* **What needs to be done**:
Starting at the line containing "coordinates (127, 372)." and ending with the line containing "pyautogui.click(x=504, y=292)", rewrite those lines with "select-key-badge" substituted by "select-button" and nothing else changed.

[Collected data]

:::::

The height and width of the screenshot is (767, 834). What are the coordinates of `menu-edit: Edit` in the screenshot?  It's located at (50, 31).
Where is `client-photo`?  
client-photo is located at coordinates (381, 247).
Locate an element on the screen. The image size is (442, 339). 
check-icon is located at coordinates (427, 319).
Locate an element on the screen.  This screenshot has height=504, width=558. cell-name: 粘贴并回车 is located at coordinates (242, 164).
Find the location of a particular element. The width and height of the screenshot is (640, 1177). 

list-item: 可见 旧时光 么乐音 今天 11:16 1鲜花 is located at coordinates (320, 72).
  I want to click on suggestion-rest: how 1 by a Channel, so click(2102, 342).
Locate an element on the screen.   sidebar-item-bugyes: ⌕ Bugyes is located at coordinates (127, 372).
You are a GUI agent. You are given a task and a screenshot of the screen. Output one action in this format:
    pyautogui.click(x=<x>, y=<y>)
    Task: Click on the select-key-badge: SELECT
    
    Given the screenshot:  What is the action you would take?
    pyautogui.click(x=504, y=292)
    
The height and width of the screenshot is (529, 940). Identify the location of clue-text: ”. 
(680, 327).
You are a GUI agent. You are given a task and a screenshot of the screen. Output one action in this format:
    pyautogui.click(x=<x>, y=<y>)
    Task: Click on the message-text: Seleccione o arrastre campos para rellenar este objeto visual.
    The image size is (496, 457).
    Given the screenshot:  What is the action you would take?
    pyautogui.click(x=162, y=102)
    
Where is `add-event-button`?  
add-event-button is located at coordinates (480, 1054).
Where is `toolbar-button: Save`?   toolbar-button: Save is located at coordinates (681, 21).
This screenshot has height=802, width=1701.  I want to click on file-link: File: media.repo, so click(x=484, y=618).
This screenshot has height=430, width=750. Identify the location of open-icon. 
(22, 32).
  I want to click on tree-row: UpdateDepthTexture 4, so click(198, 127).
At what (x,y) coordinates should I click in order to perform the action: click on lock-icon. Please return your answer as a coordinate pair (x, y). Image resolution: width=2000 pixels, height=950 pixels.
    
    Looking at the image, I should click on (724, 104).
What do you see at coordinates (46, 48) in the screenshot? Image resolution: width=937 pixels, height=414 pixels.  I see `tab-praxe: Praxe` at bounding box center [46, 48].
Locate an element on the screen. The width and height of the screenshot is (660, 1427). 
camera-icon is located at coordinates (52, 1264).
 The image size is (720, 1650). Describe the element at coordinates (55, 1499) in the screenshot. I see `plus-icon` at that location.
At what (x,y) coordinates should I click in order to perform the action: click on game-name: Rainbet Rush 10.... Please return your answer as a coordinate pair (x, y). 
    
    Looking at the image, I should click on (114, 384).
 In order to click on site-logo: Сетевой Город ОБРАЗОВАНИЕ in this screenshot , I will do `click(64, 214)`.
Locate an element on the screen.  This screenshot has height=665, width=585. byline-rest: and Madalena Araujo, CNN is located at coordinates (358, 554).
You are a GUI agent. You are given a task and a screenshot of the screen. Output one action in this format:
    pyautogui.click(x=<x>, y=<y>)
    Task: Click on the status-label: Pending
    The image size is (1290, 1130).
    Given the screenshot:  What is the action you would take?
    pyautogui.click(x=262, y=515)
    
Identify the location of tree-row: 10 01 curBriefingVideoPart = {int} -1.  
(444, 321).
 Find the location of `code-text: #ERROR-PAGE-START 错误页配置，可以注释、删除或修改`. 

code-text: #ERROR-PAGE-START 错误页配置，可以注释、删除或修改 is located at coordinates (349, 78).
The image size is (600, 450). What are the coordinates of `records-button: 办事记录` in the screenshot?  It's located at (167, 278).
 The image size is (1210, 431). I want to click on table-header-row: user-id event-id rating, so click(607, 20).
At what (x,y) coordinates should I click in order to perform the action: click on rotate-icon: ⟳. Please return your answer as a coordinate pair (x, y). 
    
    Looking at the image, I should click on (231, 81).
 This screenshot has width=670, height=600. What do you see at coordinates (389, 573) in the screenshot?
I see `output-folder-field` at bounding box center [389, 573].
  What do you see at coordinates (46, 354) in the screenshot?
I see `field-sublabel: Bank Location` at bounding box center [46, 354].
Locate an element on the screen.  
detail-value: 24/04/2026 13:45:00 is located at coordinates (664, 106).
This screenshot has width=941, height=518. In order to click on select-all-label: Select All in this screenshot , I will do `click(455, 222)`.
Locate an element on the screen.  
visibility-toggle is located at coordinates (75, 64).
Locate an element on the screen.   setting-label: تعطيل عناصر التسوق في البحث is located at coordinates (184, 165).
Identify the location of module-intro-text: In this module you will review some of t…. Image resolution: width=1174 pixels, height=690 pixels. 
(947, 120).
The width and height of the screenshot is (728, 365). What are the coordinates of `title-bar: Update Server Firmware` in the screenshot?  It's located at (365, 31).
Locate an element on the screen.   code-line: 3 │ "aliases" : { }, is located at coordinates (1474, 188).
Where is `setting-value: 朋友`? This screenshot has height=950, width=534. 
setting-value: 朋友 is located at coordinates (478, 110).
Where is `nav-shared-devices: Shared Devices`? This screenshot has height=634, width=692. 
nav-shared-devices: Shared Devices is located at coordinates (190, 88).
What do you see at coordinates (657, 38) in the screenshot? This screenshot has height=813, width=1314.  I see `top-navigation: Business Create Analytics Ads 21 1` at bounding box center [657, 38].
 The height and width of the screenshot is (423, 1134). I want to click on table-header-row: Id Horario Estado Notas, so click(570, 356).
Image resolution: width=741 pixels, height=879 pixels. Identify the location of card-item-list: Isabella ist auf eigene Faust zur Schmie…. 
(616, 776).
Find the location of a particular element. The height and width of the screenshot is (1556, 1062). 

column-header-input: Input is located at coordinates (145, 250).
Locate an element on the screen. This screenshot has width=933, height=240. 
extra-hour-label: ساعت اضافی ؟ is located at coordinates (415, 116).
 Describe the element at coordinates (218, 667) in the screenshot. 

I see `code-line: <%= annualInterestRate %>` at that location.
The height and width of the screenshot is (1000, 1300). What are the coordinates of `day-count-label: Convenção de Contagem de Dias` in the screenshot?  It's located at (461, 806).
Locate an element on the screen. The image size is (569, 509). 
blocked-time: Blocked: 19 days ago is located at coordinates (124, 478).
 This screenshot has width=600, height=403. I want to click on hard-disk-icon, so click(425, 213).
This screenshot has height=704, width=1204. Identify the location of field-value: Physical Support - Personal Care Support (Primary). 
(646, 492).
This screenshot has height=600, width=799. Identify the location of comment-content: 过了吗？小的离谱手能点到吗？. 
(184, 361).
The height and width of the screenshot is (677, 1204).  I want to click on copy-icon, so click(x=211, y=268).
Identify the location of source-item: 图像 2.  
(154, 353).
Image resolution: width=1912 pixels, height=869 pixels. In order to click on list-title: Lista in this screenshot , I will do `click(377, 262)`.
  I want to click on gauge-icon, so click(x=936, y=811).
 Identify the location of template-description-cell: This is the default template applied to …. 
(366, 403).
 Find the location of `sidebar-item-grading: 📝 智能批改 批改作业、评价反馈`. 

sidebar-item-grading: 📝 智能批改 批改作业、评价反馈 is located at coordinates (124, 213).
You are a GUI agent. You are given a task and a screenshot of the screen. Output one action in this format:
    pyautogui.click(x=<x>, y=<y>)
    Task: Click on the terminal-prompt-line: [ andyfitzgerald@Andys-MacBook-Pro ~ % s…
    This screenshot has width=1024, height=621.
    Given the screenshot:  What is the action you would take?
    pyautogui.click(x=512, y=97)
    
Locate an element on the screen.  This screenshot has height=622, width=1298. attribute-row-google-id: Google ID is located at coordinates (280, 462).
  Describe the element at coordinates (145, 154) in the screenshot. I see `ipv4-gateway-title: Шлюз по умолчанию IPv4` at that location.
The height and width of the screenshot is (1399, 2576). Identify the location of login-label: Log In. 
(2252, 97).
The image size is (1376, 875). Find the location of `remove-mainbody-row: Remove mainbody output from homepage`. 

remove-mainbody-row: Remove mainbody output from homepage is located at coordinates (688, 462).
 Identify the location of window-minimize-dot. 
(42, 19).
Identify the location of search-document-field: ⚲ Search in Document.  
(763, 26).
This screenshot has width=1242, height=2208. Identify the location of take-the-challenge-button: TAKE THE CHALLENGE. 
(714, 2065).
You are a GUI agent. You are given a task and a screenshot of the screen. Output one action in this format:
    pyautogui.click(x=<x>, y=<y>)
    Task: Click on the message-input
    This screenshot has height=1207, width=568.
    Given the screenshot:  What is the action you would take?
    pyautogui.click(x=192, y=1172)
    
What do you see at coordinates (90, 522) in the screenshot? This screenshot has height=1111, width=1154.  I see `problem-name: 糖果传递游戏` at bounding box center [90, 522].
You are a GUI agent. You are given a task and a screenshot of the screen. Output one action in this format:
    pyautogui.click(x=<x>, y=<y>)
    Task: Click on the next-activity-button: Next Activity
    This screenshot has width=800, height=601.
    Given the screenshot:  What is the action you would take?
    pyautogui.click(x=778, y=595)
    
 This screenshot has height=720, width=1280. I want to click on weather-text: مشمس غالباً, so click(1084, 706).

:::::

* **Response box**:
Locate an element on the screen.   sidebar-item-bugyes: ⌕ Bugyes is located at coordinates (127, 372).
You are a GUI agent. You are given a task and a screenshot of the screen. Output one action in this format:
    pyautogui.click(x=<x>, y=<y>)
    Task: Click on the select-button: SELECT
    
    Given the screenshot:  What is the action you would take?
    pyautogui.click(x=504, y=292)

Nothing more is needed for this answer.